# ShootersPool



## Richtschütze (8. Oktober 2017)

Wollte euch eine neue Pool Simulation kurz vorstellen die aktuell noch im Beta Test ist. Virtual Pool 4 war bislang immer DIE REFERENZ in Sachen Pool Simulation. 
ShootersPool ist innovativer, grafisch up to date und die Ballphysik kann sich wirklich sehen lassen.
Das Spiel erscheint am 1.11.2017

YouTube
ShootersPool - Startseite | Facebook
ShootersPool - Launching Alert Subscription
News Archives - ShootersPool Billiards Simulation




__ Youtube
				- Eingebundener Inhalt
			


__
youtube.com/watch/?v=6n-wmr_haxA

				
				An dieser Stelle findest du externe Inhalte von Youtube.

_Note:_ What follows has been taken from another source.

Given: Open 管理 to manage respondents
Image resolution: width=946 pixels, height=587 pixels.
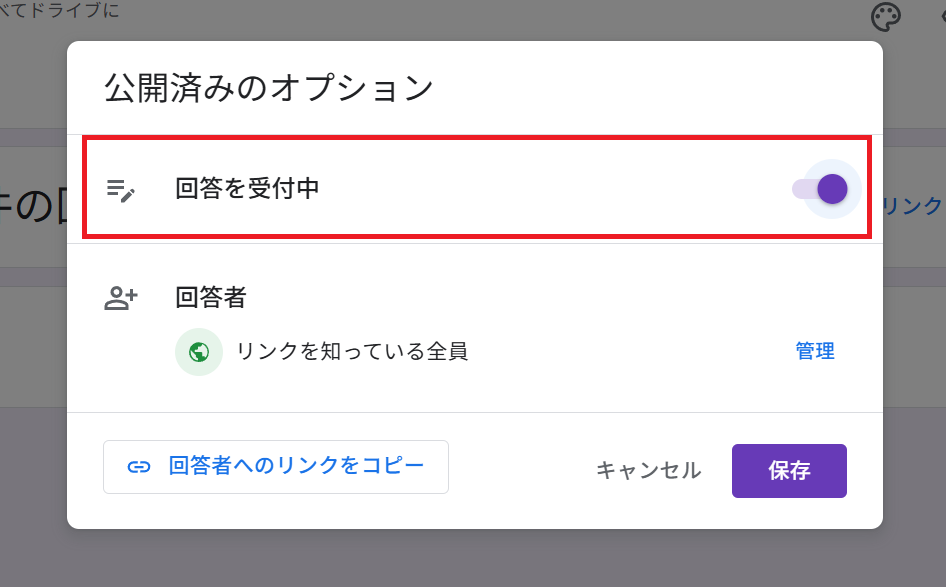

Zum Schutz deiner persönlichen Daten werden externe Einbindungen erst angezeigt, wenn du dies durch Klick auf "Alle externen Inhalte laden" bestätigst:
			

Alle externen Inhalte laden

Ich bin damit einverstanden, dass mir externe Inhalte angezeigt werden. Damit werden personenbezogene Daten an Drittplattformen übermittelt. Für mehr Informationen besuche die Datenschutz-Seite.


----------



## onlygaming (21. Oktober 2017)

Echt krass das es Simulationen für sowas gibt :o Sieht aber echt gut aus, ich habe Pool mal in GTA SA/ IV oder Playstation Home gespielt^^


----------



## DonBongJohn (24. Oktober 2017)

Ach ja da erinnert man sich an die alten Carom 3D zeiten zurück 

Gesendet von meinem GRACE mit Tapatalk


----------



## Richtschütze (26. Oktober 2017)

Danke für eure Beiträge. Habe den Erscheinungstermin im ersten Post hinzugefügt.


----------



## Richtschütze (4. November 2018)

Die jährliche Gebühr für das onlinespielen wurde entfernt. Möglicherweise wurde das getan da es bald bei Steam erscheint.
Subscription plans deleted - ShootersPool


----------



## Richtschütze (29. Januar 2019)

Update: Free to play version erschienen und official brands in ShootersPool. 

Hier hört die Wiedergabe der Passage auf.